Foser went home with me that day and took up residence in a large airline carrier in my "foster" bedroom. Through the first several weeks, though obviously wary, Foser allowed me to hold and pet him, never attempting to scratch or bite. Gradually, he became more confident, exploring the room and climbing the large floor to ceiling cat tree to snooze in one of the hammocks, or check out the world beyond the window.
In December, Foser developed an eye infection, which required twice daily doses of eye drops, salve and oral antibiotics. Little trooper that he was, Foser bore them with gentleness and dignity. Though the infection showed some abatement, it was not completely eliminated and we continued the regimen of medication through January and into early February.
At that time, Foser began to display some disturbing symptoms - lack of appetite and weakness in his hindquarters. The vet prescribed prednisone for possible nerve inflammation, but Foser did not improve.
I drove Foser, now unable to stand, to the Veterinary Referral Clinic in Cleveland Friday morning, February 11. Dr. Phillips examined him, suggested a battery of tests and admitted him. She noted that he was slightly dehydrated and would be given fluids, nutrition and some vitamins and minerals, the deficiency of which could sometimes cause the symptoms Foser displayed.
I started home with a spark of hope in my heart that Foser would recover. But early Saturday morning, February 12, a clinic vet tech called to tell me Foser had stopped breathing minutes before. At only 11 months of age, Foser was gone.
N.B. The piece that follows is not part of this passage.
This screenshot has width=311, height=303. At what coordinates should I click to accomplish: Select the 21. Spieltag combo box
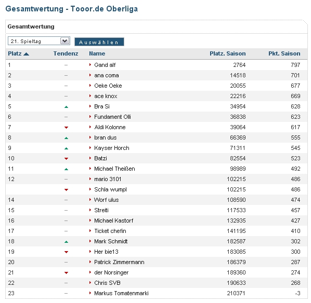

All of us at FosterCat mourn the loss of our little mascot. But I am grateful that the Lord brought him into my life, even for so short a time -- especially grateful that he did not have to die a slow and potentially agonizing death alone outside.
Like so many homeless cats and kittens, Foser came into this world with the odds against him. Born to a feral stray, he subsisted on a very poor diet, exposed to the elements and potentially to all the terminal feline viruses. Though he is no longer with us, Foser will continue to inspire all of us at FosterCat to work even harder to save the lives of as many of these precious kitties as we can.
Thank you, Foser. Yours was a very special life and we will miss you.